# Descriptive Statistics

In [1]:
# Import Libraries
import numpy as np
import pandas as pd
import matplotlib.pyplot as plt
import seaborn as sns

sns.set()

pd.set_option('display.max_columns', None)
pd.set_option('display.max_rows', None)

# Show statistics in non-scientific format
pd.options.display.float_format = '{:.2f}'.format

## Import Data

In [2]:
# Load the data
data = pd.read_json('../data/kickstarter.json', lines=True)
print(data.shape)

(429463, 129)


## Check number of NAs in each column

In [None]:
# Get number of na values in each column
print(data.isna().sum())

## Raw Data Descriptive Statistics

### Kickstarter by creation, launch and deadline

In [3]:
# First Kickstarter campaign date
first_kickstarter = data['launched_at'].min()
last_kickstarter = data['launched_at'].max()
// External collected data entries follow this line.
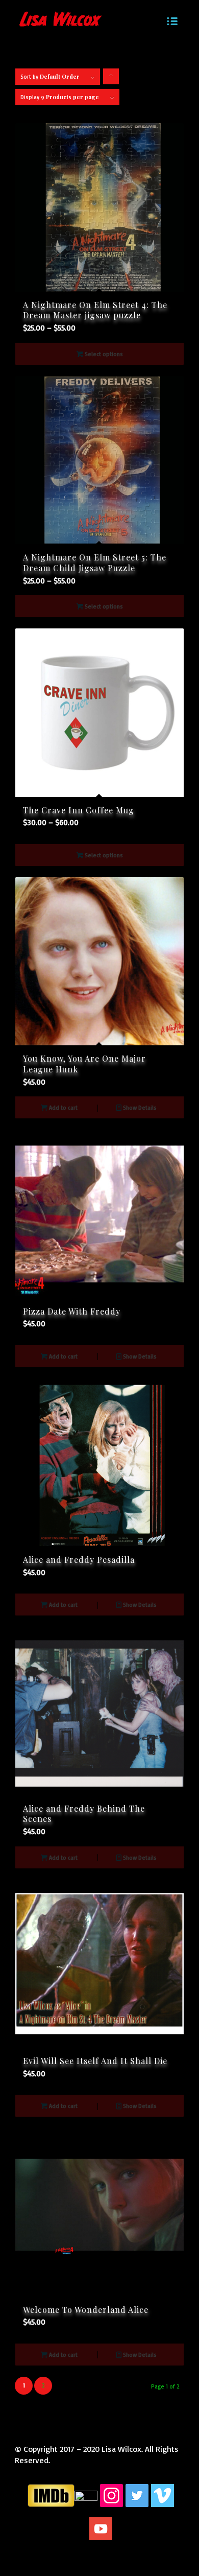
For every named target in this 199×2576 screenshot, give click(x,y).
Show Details (139, 1107)
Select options (103, 354)
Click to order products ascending (111, 79)
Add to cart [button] (62, 1107)
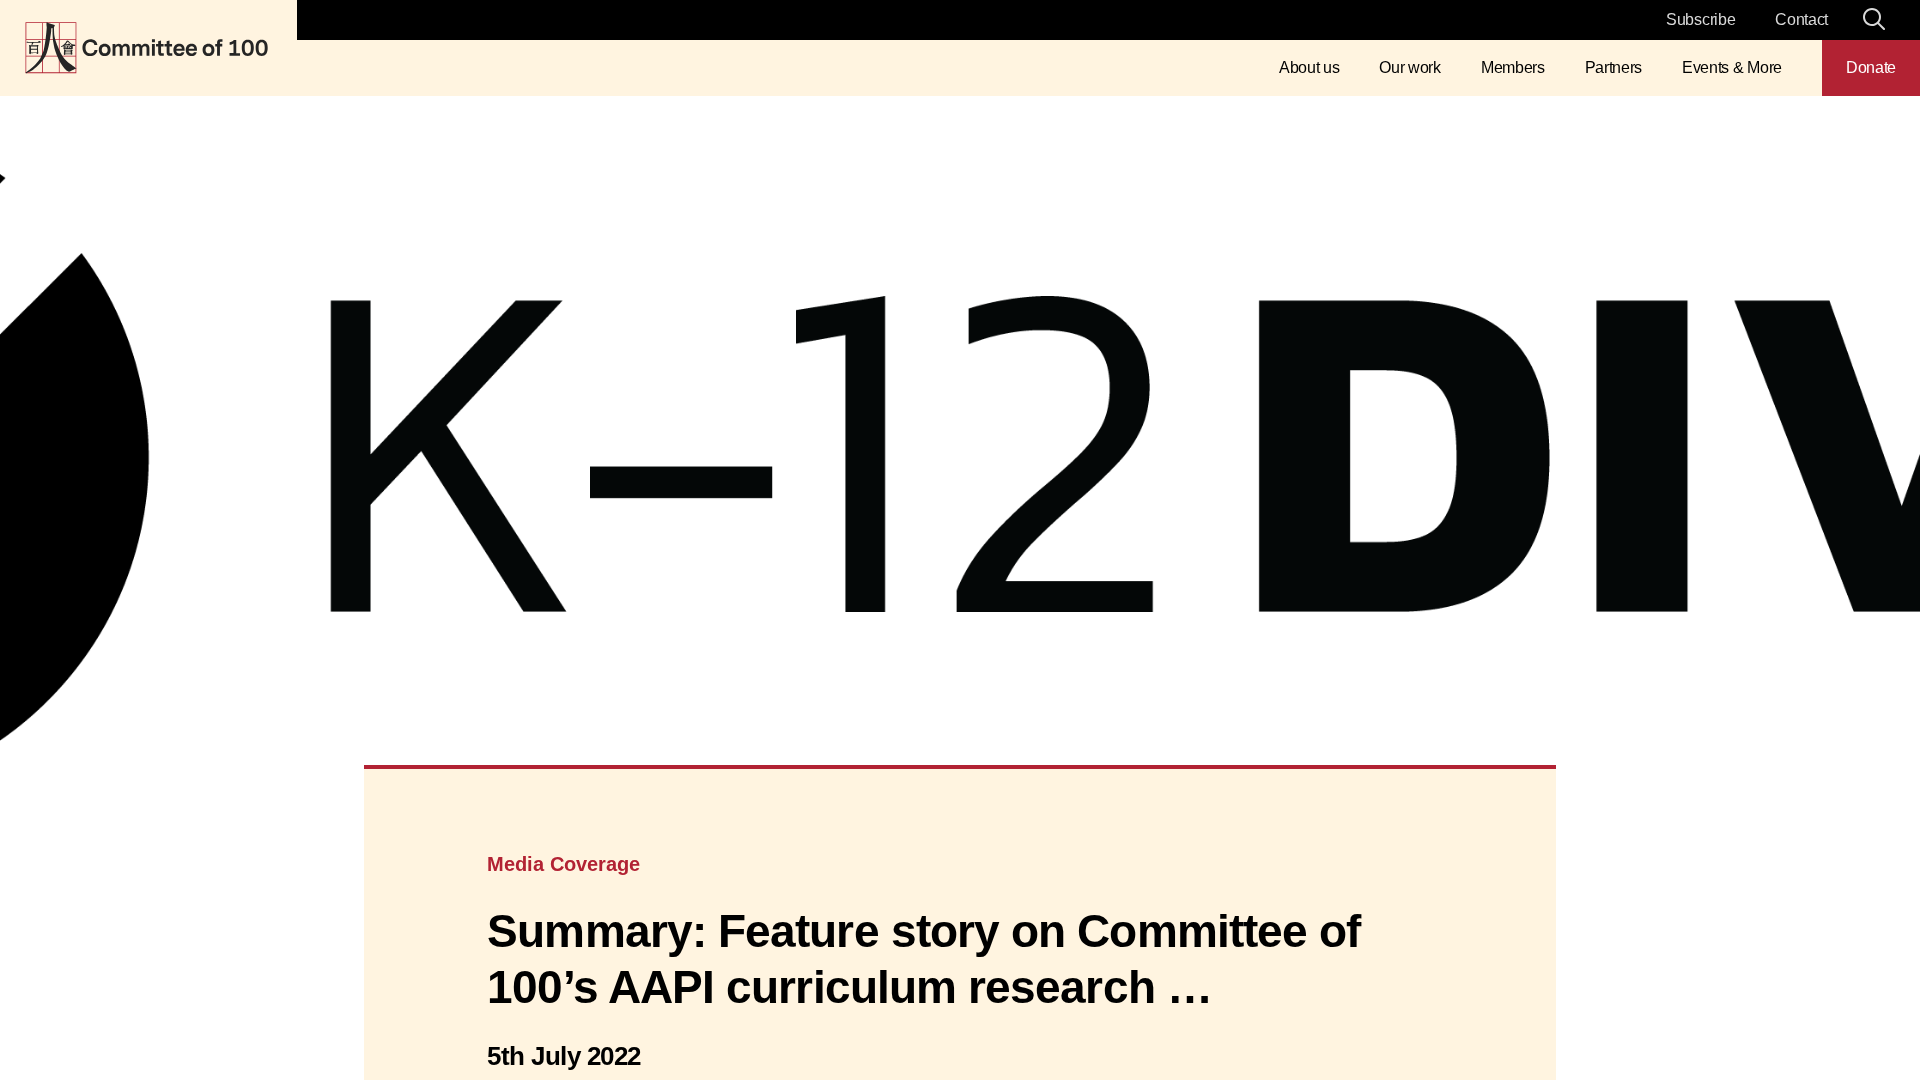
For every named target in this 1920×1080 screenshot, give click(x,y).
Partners (1613, 67)
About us (1309, 67)
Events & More (1732, 67)
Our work (1409, 67)
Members (1513, 67)
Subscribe (1700, 19)
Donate (1871, 67)
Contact (1801, 19)
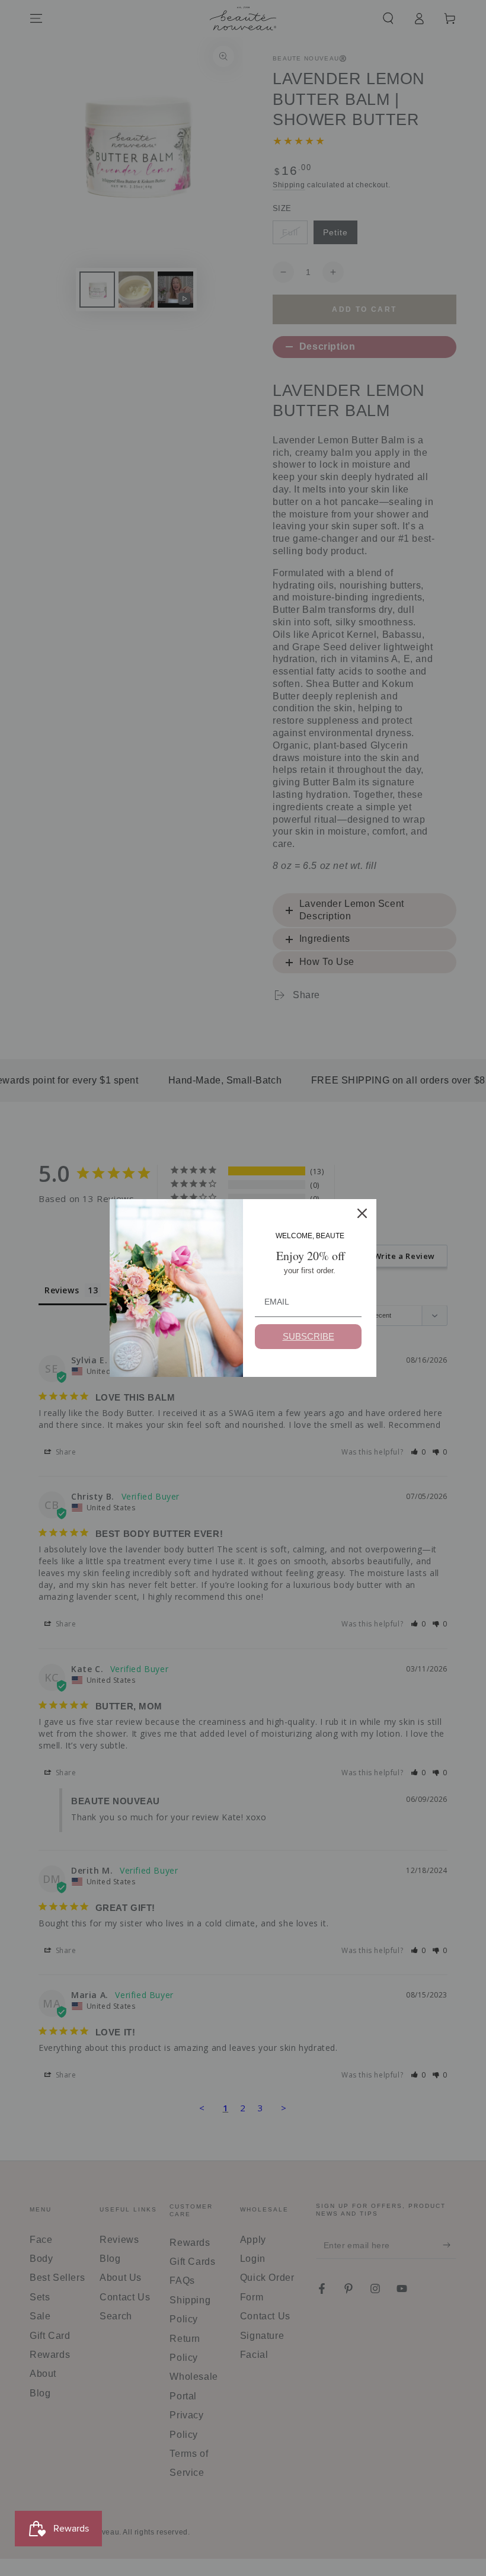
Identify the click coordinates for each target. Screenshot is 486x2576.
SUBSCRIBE (308, 1336)
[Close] (362, 1213)
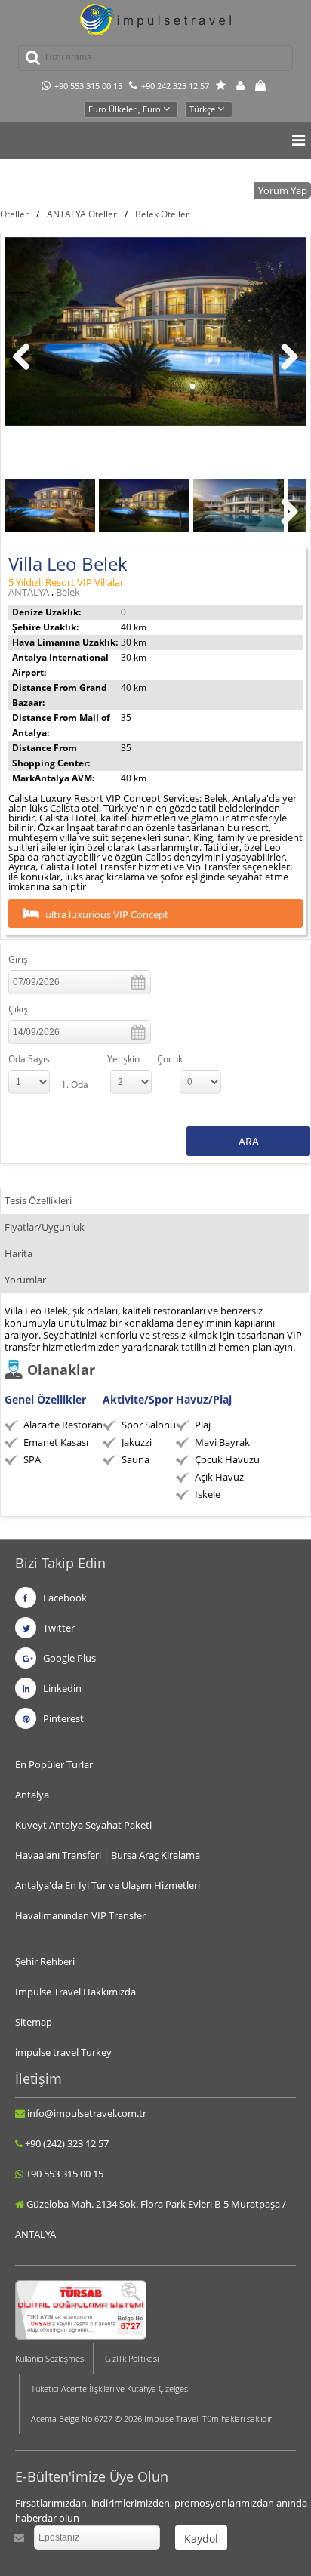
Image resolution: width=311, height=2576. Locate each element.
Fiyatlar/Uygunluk (45, 1227)
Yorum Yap (282, 190)
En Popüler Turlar (54, 1764)
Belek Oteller (162, 214)
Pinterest (62, 1718)
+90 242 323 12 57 (175, 85)
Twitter (58, 1628)
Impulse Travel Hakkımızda (75, 1991)
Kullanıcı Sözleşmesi (50, 2358)
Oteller (14, 214)
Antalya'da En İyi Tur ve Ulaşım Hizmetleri (107, 1885)
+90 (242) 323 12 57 (67, 2143)
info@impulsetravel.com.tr (86, 2113)
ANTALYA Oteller (82, 214)
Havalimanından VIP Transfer (80, 1915)
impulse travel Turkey (63, 2052)
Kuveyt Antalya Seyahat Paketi (83, 1825)
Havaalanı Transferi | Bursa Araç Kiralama (107, 1855)
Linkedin (61, 1688)
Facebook (64, 1597)
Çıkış (18, 1009)
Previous (27, 372)
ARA (249, 1141)
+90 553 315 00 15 (88, 85)
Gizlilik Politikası (132, 2358)
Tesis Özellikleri (38, 1200)
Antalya (32, 1794)
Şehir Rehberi (45, 1961)
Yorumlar (25, 1279)
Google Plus (68, 1658)
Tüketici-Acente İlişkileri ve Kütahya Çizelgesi (110, 2388)
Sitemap (33, 2022)
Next (288, 372)
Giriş (18, 959)
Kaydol (201, 2538)
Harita (18, 1253)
print(f"First Kickstarter campaign: {first_kickstarter}")
print(f"Last Kickstarter campaign: {last_kickstarter}")

First Kickstarter campaign: 2009-04-24 19:52:03
Last Kickstarter campaign: 2024-10-09 12:55:10


In [None]:
# Show statistics of data by created year, launched year, and deadline year
data['created_at'] = pd.to_datetime(data['created_at'], unit='s')
data['launched_at'] = pd.to_datetime(data['launched_at'], unit='s')
data['deadline'] = pd.to_datetime(data['deadline'], unit='s')

data['created_year'] = data['created_at'].dt.year
data['launched_year'] = data['launched_at'].dt.year
data['deadline_year'] = data['deadline'].dt.year

# Show in one dataframe
years = pd.concat([data['created_year'].value_counts(), data['launched_year'].value_counts(), data['deadline_year'].value_counts()], axis = 1, keys=['Created Year', 'Launched Year', 'Deadline Year'])
years.sort_index()

In [None]:
# Show in one plot
years.sort_index().plot(kind='bar', figsize=(15, 5))
plt.title('Number of Projects by Year')
plt.xlabel('Year')
plt.ylabel('Number of Projects')
plt.show()



### Kickstarters by Project State

In [None]:
# Get total number of projects
total_projects = len(data)
print(f'Total number of projects: {total_projects}')
print('\n')

# Total number of projects by state
projects_by_state = pd.concat([data['state'].value_counts(), data['state'].value_counts(normalize = True) * 100], axis = 1, keys=['Total', 'Percentage'])
print(projects_by_state)

### Kickstarters by Country

In [None]:
country_data = pd.concat([data['country'].value_counts(), data['country'].value_counts(normalize = True) * 100], axis = 1, keys=['Total', 'Percentage'])
print(country_data)

### Kickstarters by Category

In [None]:
data['category_name'].value_counts().sort_index()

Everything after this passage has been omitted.